Os casos mediáticos e a opinião pública
Ficou ainda o elogio às "sínteses providenciadas" nos diversos relatórios dos operadores judiciais que chegam ao Parlamento. "São muitíssimo úteis para o trabalho dos deputados, em todas as dimensões", assume Santos Silva, quer para a "preparação, elaboração e avaliação das leis", quer para a "fiscalização dos atos do Governo e da administração pública", por exemplo.
Fica ainda um remoque de Santos Silva ao modo como são tratados pela opinião pública os casos mais mediáticos, sem contudo nomear nenhum.
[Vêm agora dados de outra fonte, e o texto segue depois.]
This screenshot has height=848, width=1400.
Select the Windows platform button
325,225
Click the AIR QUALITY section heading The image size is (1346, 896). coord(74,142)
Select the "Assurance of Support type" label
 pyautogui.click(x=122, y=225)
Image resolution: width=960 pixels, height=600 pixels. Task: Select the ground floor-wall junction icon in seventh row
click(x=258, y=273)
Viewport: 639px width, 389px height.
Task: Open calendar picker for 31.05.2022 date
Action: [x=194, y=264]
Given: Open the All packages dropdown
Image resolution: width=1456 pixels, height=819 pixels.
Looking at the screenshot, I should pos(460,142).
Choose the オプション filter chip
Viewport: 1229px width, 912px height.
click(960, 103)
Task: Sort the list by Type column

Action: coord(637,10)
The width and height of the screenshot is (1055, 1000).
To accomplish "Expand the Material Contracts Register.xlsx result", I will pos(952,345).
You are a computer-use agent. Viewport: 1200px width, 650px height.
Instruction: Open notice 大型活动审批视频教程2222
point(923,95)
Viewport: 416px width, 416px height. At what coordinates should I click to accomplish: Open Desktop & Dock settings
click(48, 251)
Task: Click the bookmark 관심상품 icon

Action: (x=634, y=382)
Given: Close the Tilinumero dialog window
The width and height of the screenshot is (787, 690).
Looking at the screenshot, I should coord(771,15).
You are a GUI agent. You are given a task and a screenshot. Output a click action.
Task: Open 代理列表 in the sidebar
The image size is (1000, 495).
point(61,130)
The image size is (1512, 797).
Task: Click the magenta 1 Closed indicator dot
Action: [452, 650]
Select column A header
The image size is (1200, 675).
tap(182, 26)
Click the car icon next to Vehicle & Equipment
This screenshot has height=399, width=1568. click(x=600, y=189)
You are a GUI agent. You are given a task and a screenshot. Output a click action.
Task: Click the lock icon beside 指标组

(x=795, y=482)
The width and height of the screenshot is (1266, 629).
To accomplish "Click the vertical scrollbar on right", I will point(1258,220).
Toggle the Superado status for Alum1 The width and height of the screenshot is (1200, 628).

Os relatórios que o Parlamento recebe "oferecem uma visão de conjunto sobre realidades que, além de dinâmicas, são complexas, não podendo ser reduzidas aos aspetos mais episódicos e superficiais, mesmo se estes, por qualquer elemento de espetacularidade ou inesperado, suscitarem o interesse dos média e da opinião pública", diz.
Esta ideia vai ainda mais longe referindo mesmo que "se há área que é vítima da hegemonia comunicacional das emoções mais primárias e que requer a pedagogia cívica da necessidade de abordagens racionais e sistemáticas, essa área é, sem dúvida, a justiça".
Santos Silva diz não "pretender desvalorizar os problemas, antes pelo contrário" e que "a boa maneira de enfrentá-los é situando-os em contexto, quer no presente quer na linha do tempo, relevando os caminhos que provaram bem e devemos prosseguir, aqueles em que falhámos e que haveremos de abandonar, o pouco ou muito que já fizemos e o (sempre) muito que nos falta fazer".
Fica o elogio ao relatório de 2022 do Conselho dos Julgados de Paz, que "evidencia a utilidade deste meio não judicial de resolução de pequenos diferendos, assente na informalidade e na proximidade" e ao relatório da Provedora de Justiça que demonstra cabalmente a sua indispensabilidade, para acolher e encaminhar as queixas dos cidadãos face aos poderes públicos".
De resto, sobre a Provedoria de Justiça, refere que o trabalho deste órgão "ilustra a eficácia, visto que mais de metade das queixas são resolvidas a contento dos autores logo na fase de instrução processual", mas Santos Silva também refere que se trata de uma atividade sob "a enorme pressão em que a instituição se encontra, face ao forte crescimento dos procedimentos".
Trabalhar pela "clareza das leis"
Noutro ponto do discurso, o presidente do Parlamento frisou a "necessidade de melhorar substancialmente a maneira como o Estado e a administração respeitam os legítimos direitos das pessoas, singulares ou coletivas", ficando isso "bem patente no relatório de atividade dos tribunais administrativos e fiscais". Conclui que aqui "se manifesta a urgência em acudir à falta de meios do respetivo Conselho Superior, que lhe dificulta o cumprimento das suas obrigações de gestão e disciplina".
O Presidente do Parlamento quer ainda deixar claro o "quão infundadas são algumas ideias feitas sobre a nossa Justiça, que, contudo, circulam imperialmente pelo espaço público". E dá exemplos: a taxa de recusa de vistos a atos e contratos públicos, por parte do Tribunal de Contas, é baixíssima".
E há outro exemplo: em relação ao sistema prisional e de reinserção social, "o relatório do Mecanismo Nacional de Prevenção demonstra a justeza das ações de combate à pandemia e assinala o duplo facto de, não vivendo já o conjunto dos estabelecimentos prisionais um problema de sobrelotação, este afligir ainda alguns desses estabelecimentos". A ideia é que nem tudo é mau.
Santos Silva renova ainda que irá continuar a trabalhar pela "clareza das leis, entendida como rigor, simplicidade e compreensibilidade", linha central do discurso do Presidente do Parlamento na abertura do Ano Judicial do ano passado.